Hardware for local AI inference: real market forming
The AMD Ryzen AI Halo dev kit at $4,000 and the OpenWrt One router at the other end of the price spectrum both point to the same thing: people are buying hardware to run compute locally, for different reasons. The AMD kit thread noted that a Bosgame device at $2,799 does the same thing for less, and that the Halo does not add meaningfully over the existing Strix Halo processor available since spring 2025. The market is fragmenting around price points.
The through-line connecting this to the small models thread and the Ternlight WASM thread is that local inference is not a single product category. It spans in-browser WASM models, on-device consumer hardware, and workstation-class AI dev kits. The use cases are different but the direction is the same: less dependence on cloud endpoints.

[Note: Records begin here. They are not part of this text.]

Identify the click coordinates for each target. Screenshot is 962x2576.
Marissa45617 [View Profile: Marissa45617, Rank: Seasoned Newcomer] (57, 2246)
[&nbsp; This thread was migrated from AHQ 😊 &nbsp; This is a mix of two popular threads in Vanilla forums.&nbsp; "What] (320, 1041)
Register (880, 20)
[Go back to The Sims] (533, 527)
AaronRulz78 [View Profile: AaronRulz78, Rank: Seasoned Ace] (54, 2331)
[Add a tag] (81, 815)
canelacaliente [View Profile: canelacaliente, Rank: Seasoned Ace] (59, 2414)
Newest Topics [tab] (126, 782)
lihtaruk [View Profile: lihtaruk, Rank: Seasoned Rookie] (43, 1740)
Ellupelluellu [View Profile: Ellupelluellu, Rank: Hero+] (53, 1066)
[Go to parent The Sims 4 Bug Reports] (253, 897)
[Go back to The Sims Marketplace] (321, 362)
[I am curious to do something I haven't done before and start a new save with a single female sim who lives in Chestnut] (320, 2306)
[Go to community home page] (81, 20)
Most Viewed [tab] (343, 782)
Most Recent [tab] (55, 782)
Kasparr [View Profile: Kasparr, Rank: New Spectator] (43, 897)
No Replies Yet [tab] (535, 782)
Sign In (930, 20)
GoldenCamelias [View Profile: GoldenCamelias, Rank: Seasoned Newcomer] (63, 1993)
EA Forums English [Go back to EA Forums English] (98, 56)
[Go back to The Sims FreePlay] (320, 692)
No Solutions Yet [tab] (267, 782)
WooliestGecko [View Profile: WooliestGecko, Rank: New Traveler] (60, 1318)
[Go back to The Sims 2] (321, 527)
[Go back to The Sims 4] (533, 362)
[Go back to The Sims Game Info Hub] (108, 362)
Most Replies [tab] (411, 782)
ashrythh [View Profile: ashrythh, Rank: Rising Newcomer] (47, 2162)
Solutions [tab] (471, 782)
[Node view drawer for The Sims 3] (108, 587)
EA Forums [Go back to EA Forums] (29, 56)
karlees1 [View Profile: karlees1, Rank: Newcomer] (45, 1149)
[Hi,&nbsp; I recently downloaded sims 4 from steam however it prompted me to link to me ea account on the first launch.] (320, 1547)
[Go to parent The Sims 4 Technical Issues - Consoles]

The OpenWrt One thread had a useful reality check. Commenters asked who the target audience actually is for a router with only two Ethernet ports and no Wi-Fi 6E. The honest answer is a small but serious group of people who want open, auditable hardware. That is not a mass market, but it is a real one.
So what?
The local inference market is real and stratifying by price and use case. If you are building developer tools or infrastructure products, expect a portion of your users to want on-premise or air-gapped options, and expect that portion to grow. Designing for local deployment from the start is cheaper than retrofitting it later.